For a short period of time, the system is in progress.

That is eventual consistency.

It does not mean the system is random. It does not mean data quality is bad. It means the business process is spread across multiple services and those services do not all update at the exact same moment.

A concrete example

Imagine a user places an order.

The user clicks “Buy”.

The Order Service creates this state:

OrderCreated
status: PendingPayment

Then it publishes:

OrderCreated

The Payment Service receives the event and authorizes the payment.

Then it publishes:

PaymentAuthorized

The Order Service receives that event and updates the order:

status: PaymentAuthorized

Then Inventory reserves the stock and publishes:

InventoryReserved

Finally, the order becomes:

status: Confirmed

At no point did one big transaction update every service at once.

Each service made a local change. Each change moved the process forward.

This is a very different model from a single database transaction.

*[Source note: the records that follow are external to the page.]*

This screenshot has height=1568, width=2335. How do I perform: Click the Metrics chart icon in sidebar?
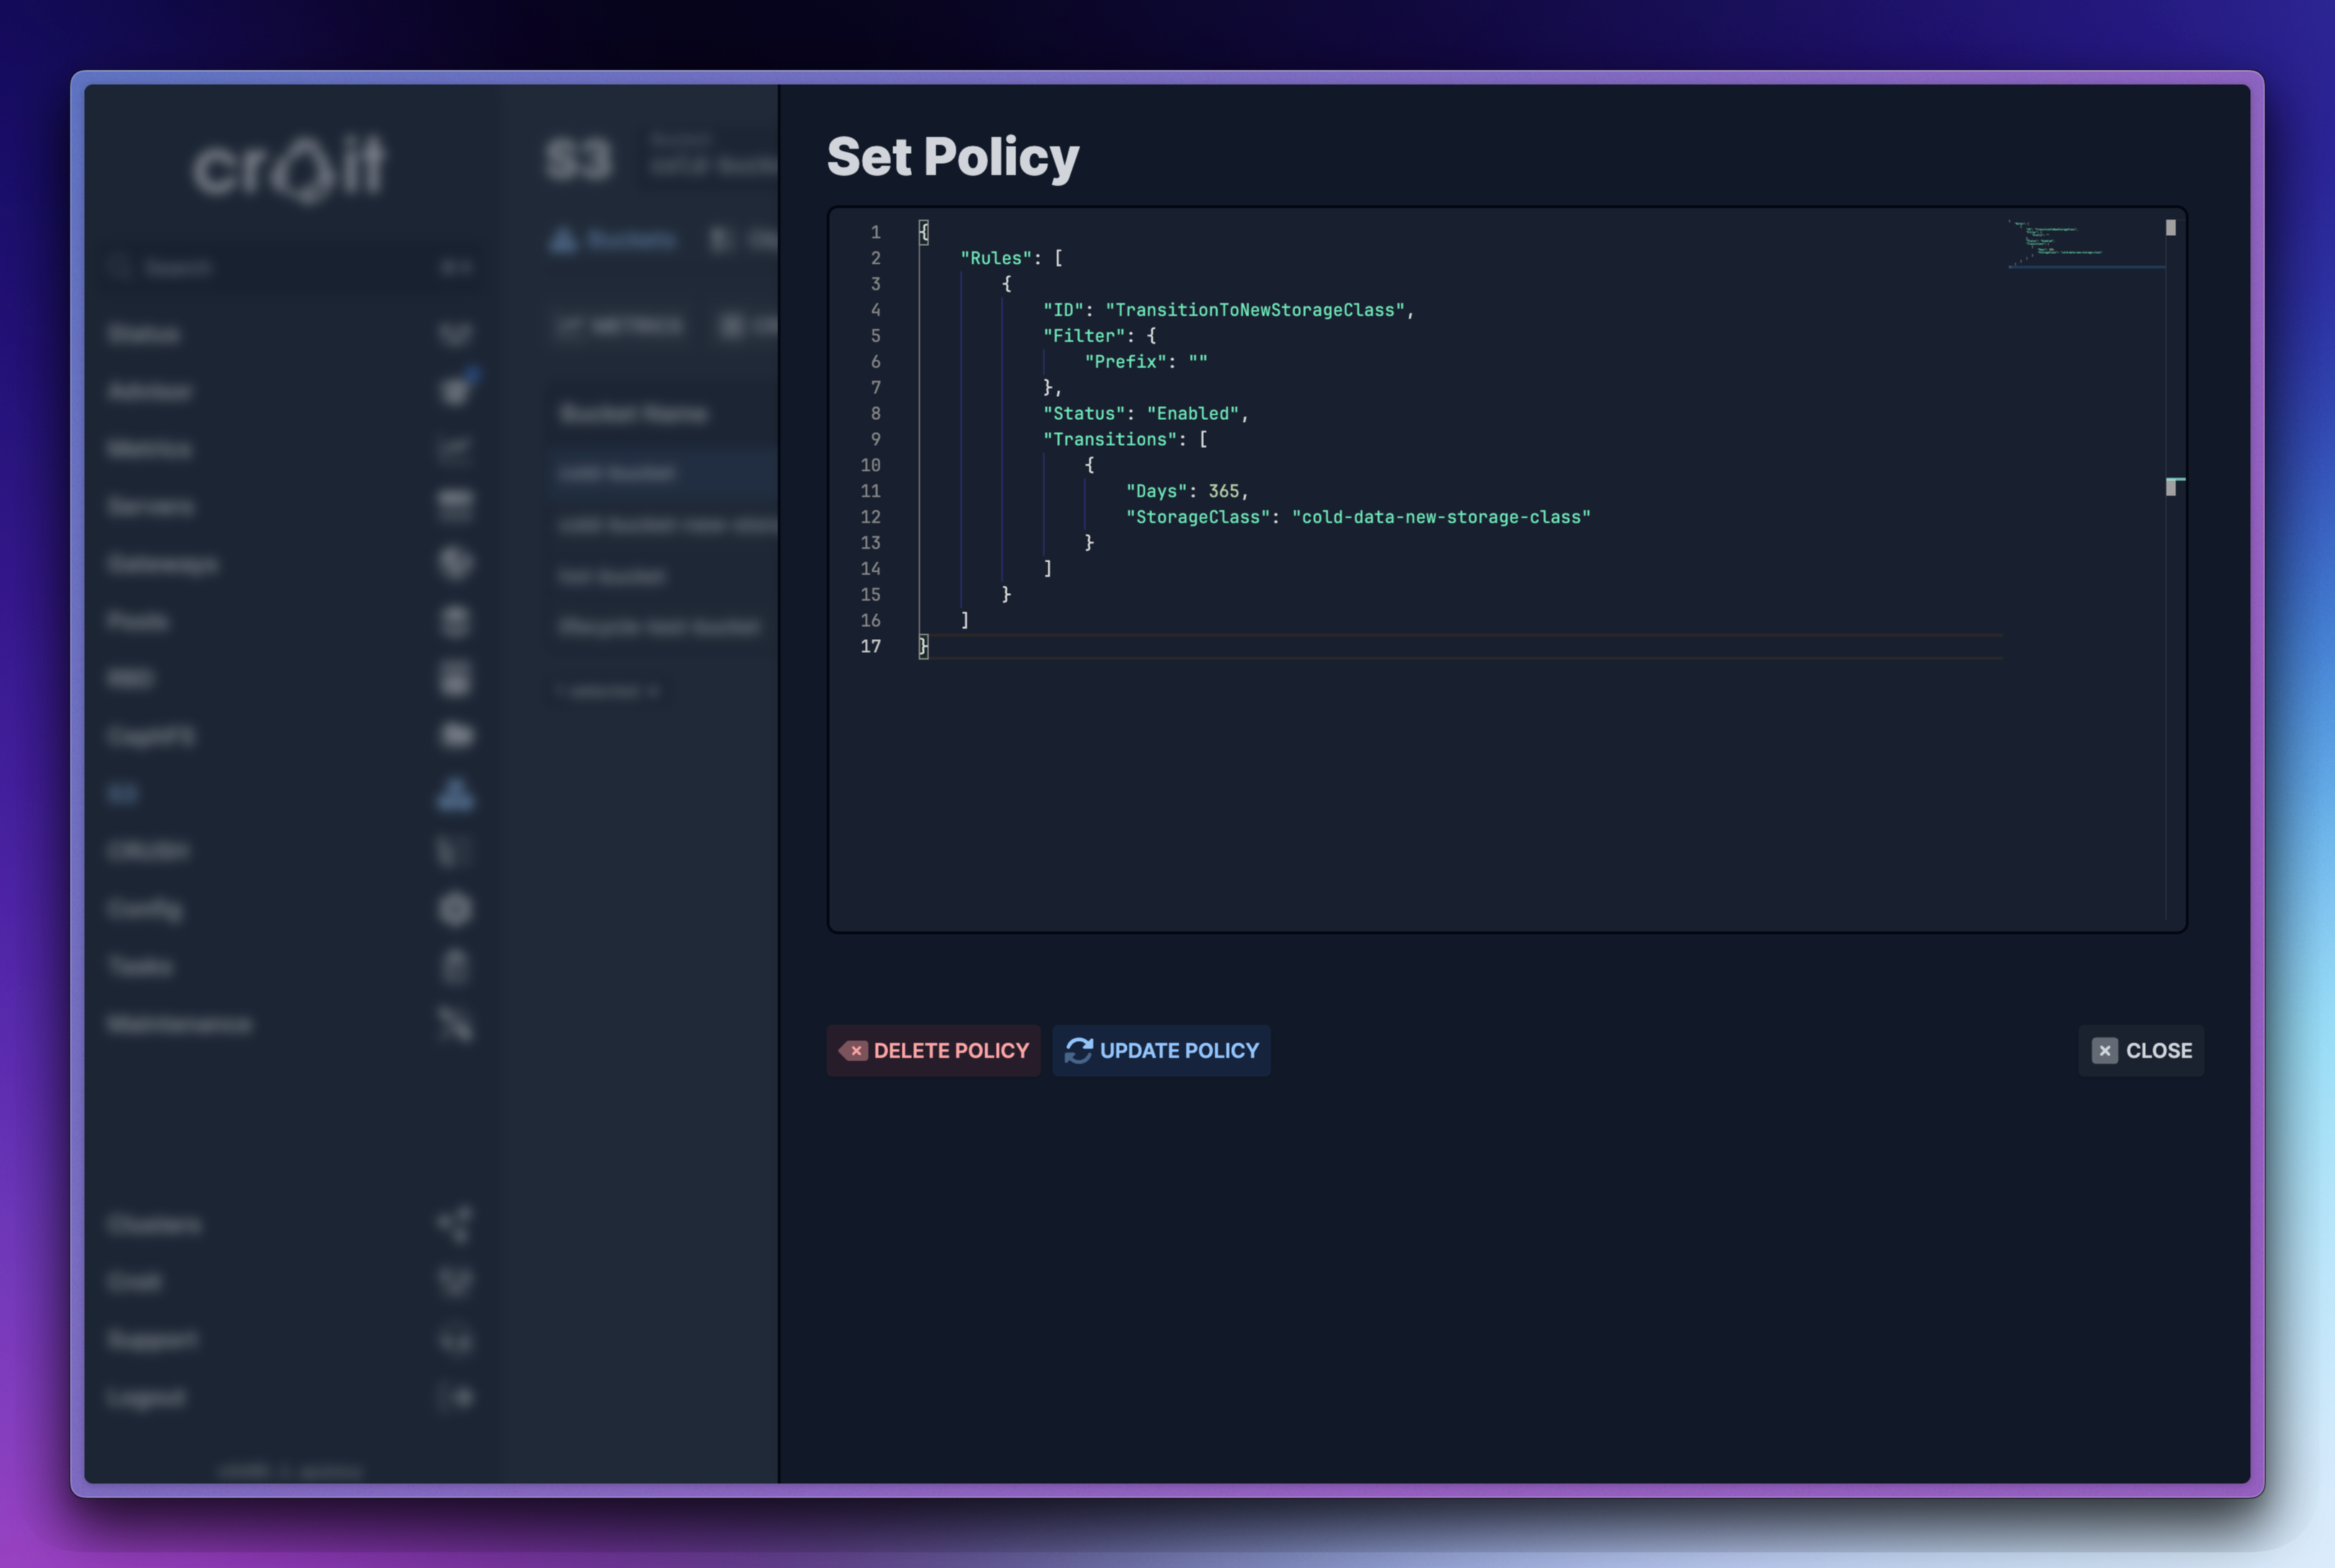(455, 448)
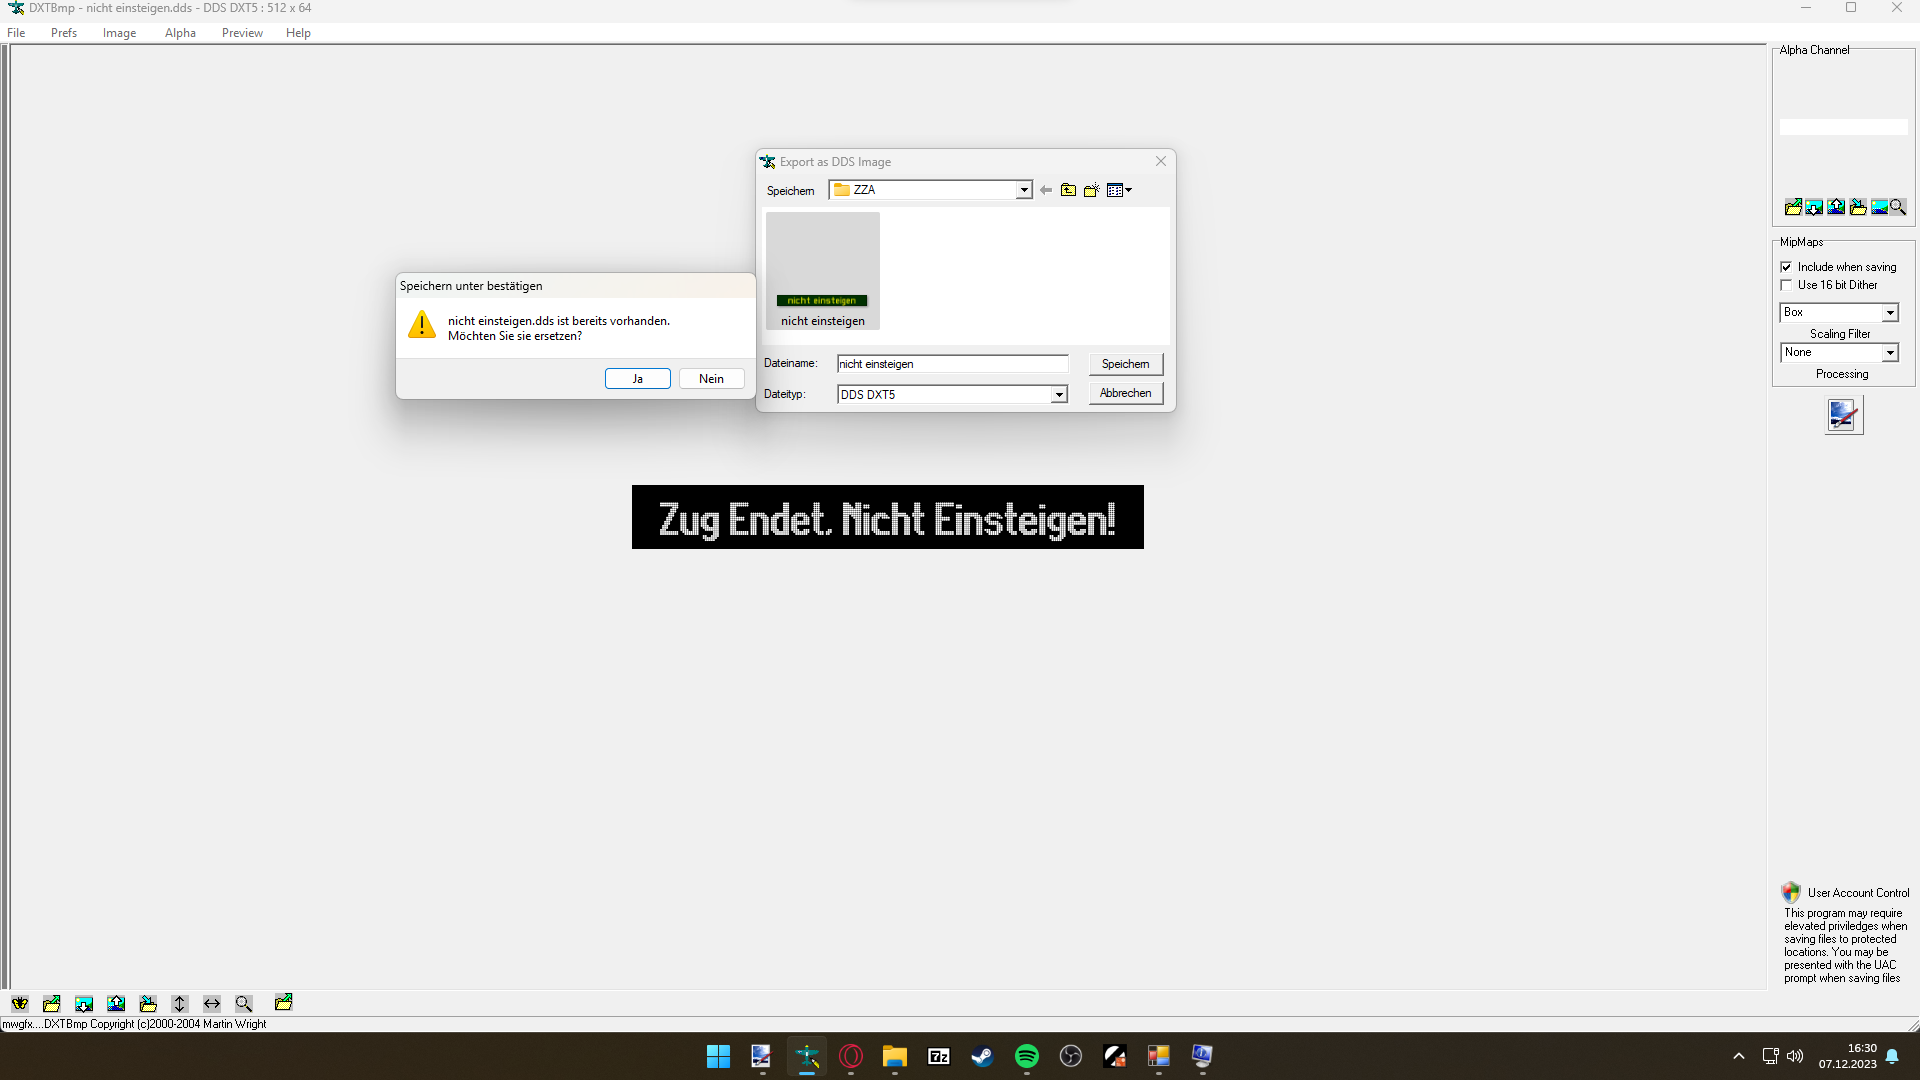Click the alpha channel magnifier icon
Viewport: 1920px width, 1080px height.
click(1898, 207)
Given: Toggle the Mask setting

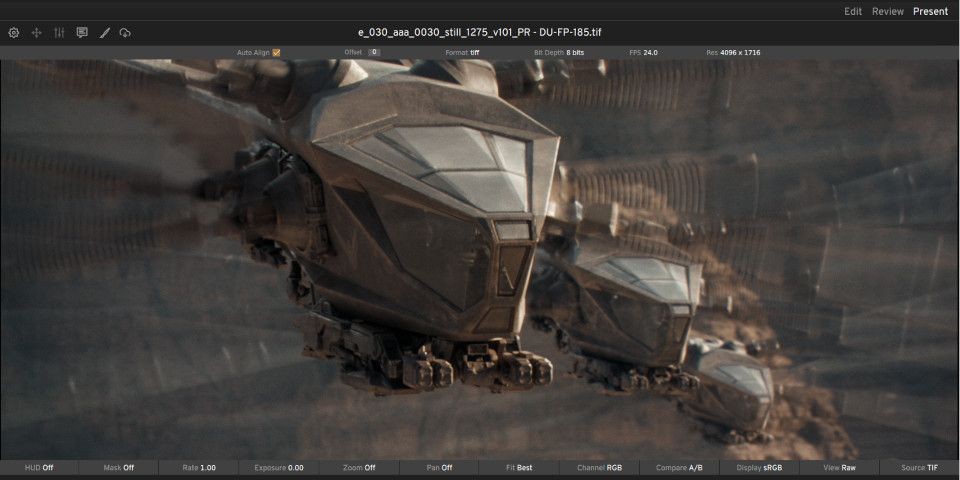Looking at the screenshot, I should pyautogui.click(x=119, y=467).
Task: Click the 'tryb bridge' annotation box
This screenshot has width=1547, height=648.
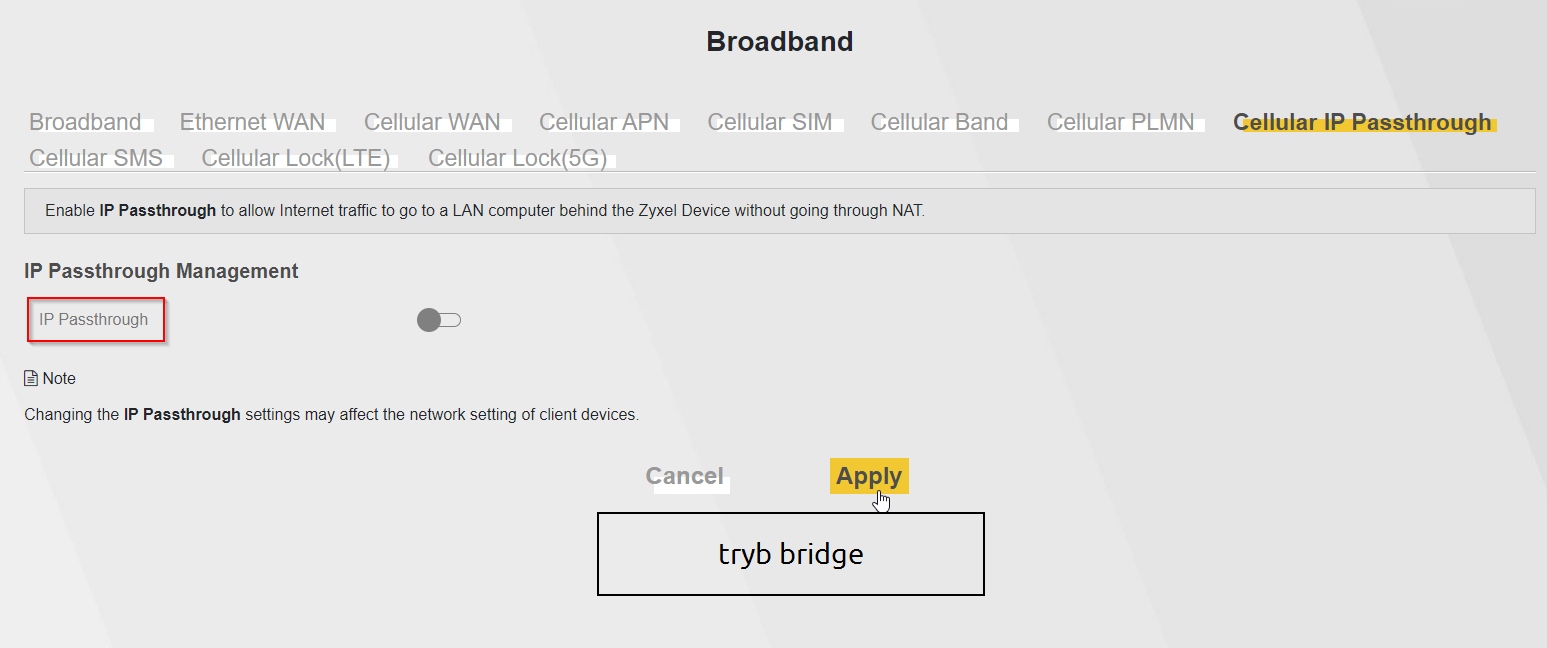Action: coord(790,554)
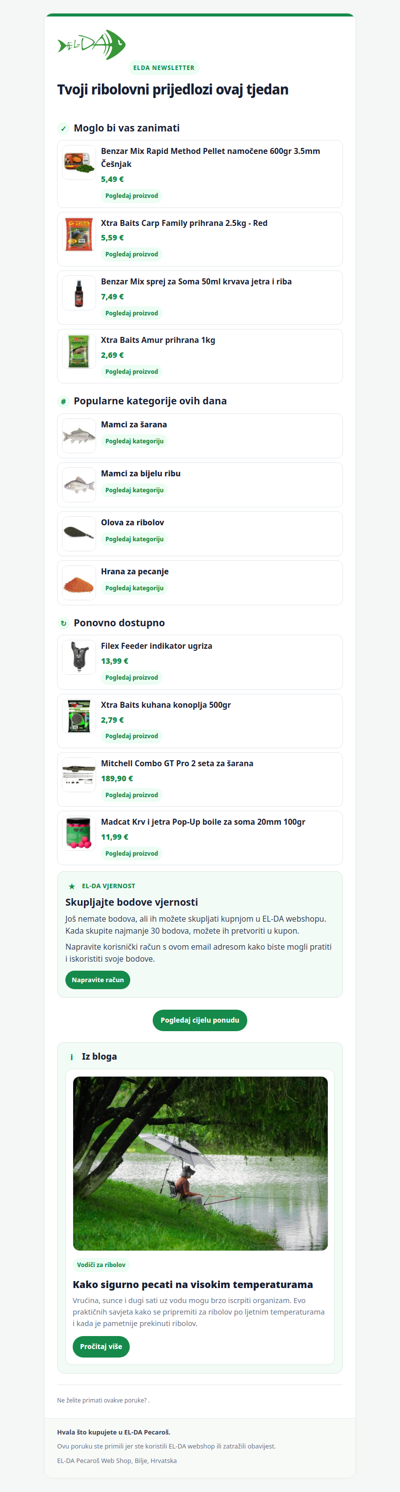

Why not use one big transaction?

In a monolith, you can often use one database transaction:

Begin transaction
Create order
Create payment record
Reserve inventory
Commit transaction

If something fails, you roll back.

That is simple and powerful.

But in a microservice architecture, each service often owns its own database.

The Order Service owns orders.

The Payment Service owns payments.

The Inventory Service owns inventory.

The Shipping Service owns shipments.

Once data ownership is split across services, one big database transaction becomes difficult or undesirable. You do not want every service sharing the same database. You also usually do not want distributed transactions across many services because they add operational complexity and coupling.

So instead of one global transaction, you use a business process made of smaller local transactions.

That is where eventual consistency becomes part of the design.

Eventual consistency is not an excuse

A bad explanation of eventual consistency sounds like this:

It will be consistent eventually.

That is not enough.

Eventually when?

What happens before that?

What does the user see?

What happens if one step fails?

Can the process get stuck?

Can someone retry it?

Can support understand what happened?

Eventual consistency should not be used as a vague excuse for unclear behavior.

It should be designed explicitly.

You need to know the states the business process can be in.

For example:

PendingPayment
PaymentAuthorized
PaymentFailed
InventoryReserved
InventoryReservationFailed
Confirmed
Cancelled
RequiresManualReview

These states matter because they make the in-between moments visible.

Without clear states, eventual consistency becomes confusing. With clear states, it becomes manageable.

Model the process, not just the data

One mistake is to only think about the final state.

For example:

Order is confirmed

But in a distributed system, the journey to that final state matters.

The order may be waiting for payment.

The payment may have succeeded, but stock may not be reserved yet.

Stock may be reserved, but shipping may not have started.

Payment may fail after the order was created.

Inventory may be unavailable after payment authorization.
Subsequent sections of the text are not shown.